The MALM phenomenon is a novel mitochondrial quality control system that raises many interesting biological questions7. The first question relates to how unhealthy mitochondria are recognized by Mieap. We have previously reported on several experiments that addressed this question and demonstrated that mitochondrial ROS and NIX are essential for MALM induction8. Recently, we found that BNIP3 also mediates MALM26. We assumed that excess mitochondrial ROS production from unhealthy mitochondria modifies NIX, BNIP3, and/or Mieap, and that the oxidized NIX or BNIP3 at the outer mitochondrial membrane functions as a marker for unhealthy mitochondria, which are the target of MALM. Indeed, Mieap interacts with NIX and BNIP3 in a ROS-dependent manner, and this interaction is required for MALM induction8. Because 14-3-3 proteins can stimulate protein-protein interactions, e.g., Raf-1 and Bcr interactions27, we first speculated that 14-3-3γ plays an essential role in recognizing unhealthy mitochondria by Mieap through stimulating Mieap-NIX interactions. However, the accumulation of Mieap and lysosomal proteins in unhealthy mitochondria was observed in the 14-3-3γ-deficient cells in the IF experiment, suggesting that 14-3-3γ is not required for this process.

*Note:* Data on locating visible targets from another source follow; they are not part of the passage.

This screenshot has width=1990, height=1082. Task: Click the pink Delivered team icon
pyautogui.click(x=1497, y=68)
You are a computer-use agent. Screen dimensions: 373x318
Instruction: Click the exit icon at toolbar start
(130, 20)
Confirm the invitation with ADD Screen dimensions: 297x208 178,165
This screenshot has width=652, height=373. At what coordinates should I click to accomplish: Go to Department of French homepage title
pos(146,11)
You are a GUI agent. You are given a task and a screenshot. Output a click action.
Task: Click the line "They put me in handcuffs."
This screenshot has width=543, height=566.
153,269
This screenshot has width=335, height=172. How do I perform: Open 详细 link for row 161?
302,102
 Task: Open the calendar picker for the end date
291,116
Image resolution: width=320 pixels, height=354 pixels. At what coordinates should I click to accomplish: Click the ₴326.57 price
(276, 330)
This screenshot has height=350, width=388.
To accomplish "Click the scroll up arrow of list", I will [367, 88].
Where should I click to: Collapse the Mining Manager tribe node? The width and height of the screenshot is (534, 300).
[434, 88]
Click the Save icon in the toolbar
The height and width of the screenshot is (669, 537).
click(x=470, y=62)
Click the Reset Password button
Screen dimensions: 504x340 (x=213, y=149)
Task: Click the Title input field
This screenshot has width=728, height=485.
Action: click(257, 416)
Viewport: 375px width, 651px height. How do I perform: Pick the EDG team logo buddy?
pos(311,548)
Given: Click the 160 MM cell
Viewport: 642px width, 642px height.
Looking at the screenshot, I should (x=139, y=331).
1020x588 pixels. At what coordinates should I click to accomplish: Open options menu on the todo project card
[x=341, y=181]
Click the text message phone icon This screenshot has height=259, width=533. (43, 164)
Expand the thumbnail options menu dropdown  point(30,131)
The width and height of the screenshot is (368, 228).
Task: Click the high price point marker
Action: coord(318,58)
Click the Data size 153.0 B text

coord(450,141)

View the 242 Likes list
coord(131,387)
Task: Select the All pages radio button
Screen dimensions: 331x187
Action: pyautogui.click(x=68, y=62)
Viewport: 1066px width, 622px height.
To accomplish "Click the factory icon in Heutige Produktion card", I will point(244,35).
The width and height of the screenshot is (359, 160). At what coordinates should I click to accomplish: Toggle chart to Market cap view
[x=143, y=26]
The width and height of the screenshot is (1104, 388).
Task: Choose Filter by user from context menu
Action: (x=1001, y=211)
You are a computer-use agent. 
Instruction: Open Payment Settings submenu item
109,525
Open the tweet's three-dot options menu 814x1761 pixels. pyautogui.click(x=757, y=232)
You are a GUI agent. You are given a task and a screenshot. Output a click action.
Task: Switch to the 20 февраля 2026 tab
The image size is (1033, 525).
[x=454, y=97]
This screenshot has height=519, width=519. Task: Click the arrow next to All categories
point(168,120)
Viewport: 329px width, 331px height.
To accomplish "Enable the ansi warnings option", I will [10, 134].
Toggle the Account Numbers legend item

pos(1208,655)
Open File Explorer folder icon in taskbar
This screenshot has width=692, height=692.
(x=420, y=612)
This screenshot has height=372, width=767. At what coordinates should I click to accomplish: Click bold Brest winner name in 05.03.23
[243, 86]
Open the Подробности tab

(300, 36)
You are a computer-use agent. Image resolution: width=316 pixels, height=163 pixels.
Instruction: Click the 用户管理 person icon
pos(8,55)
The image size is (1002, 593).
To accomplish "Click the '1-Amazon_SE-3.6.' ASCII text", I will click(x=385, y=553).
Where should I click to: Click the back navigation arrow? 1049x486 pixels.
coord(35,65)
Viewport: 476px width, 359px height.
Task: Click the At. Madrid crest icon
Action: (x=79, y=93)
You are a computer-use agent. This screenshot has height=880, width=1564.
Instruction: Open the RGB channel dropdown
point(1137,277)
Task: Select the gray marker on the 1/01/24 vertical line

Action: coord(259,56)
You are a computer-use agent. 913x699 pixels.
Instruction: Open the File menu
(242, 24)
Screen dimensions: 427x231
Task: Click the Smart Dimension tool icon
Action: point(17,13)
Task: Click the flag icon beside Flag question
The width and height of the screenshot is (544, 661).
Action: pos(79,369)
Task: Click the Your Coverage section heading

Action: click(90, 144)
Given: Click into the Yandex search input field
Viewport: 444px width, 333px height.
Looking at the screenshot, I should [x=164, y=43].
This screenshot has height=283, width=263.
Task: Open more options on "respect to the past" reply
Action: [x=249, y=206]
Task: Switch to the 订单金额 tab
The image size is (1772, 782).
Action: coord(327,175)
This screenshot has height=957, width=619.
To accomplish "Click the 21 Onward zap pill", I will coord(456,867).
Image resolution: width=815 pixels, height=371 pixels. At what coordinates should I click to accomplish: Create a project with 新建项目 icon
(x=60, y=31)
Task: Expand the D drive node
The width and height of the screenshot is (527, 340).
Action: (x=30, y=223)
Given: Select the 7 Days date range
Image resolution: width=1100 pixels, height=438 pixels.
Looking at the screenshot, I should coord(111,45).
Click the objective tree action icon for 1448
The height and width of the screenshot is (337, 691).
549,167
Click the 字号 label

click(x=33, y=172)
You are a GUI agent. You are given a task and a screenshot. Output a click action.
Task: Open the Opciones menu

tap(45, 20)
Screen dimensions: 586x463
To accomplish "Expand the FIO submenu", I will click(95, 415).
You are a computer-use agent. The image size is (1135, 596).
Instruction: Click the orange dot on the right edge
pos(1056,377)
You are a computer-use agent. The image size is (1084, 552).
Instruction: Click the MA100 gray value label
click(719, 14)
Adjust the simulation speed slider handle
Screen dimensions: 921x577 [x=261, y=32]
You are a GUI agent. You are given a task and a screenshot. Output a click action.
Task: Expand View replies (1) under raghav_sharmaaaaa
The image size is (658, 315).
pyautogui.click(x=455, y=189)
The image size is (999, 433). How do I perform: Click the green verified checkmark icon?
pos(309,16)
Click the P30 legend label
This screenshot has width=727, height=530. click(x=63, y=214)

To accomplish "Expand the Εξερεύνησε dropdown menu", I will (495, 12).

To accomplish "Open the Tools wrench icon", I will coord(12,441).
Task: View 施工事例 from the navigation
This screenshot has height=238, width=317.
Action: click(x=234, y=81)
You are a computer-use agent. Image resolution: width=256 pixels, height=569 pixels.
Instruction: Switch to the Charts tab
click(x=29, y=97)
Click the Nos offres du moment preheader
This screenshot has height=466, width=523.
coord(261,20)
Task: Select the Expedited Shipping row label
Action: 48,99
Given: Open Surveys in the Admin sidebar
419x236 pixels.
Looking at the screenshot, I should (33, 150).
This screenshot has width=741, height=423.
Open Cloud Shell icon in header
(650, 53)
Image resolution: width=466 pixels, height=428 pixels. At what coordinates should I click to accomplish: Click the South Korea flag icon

The second question relates to how the cytoplasmic MALM-related proteins, including Mieap and the components of lysosome-like organelles or lysosomal proteins, are translocated to the inside of mitochondria without destroying the mitochondrial structure. Therefore, we speculated that 14-3-3γ may mediate the translocation of these proteins and lysosome-like organelles into the intramitochondrial space. However, the accumulation of Mieap and lysosomal proteins within mitochondria was not inhibited in the 14-3-3γ-deficient cells in the proteinase K protection assay, suggesting that 14-3-3γ is not required for translocating Mieap and lysosomal proteins from the cytosol to the inside of mitochondria. Interestingly, we found that 14-3-3γ, which is a major cytosolic protein, is also translocated from the cytosol to the inside of mitochondria during MALM. Notably, a similar observation on the localization of 14-3-3 to the mitochondrial matrix has been previously reported in plant cells28. These findings suggest that mitochondria have an undefined pore or channel that facilitates importing cytosolic proteins that do not contain mitochondrial-targeting presequences and do not normally localize to mitochondria.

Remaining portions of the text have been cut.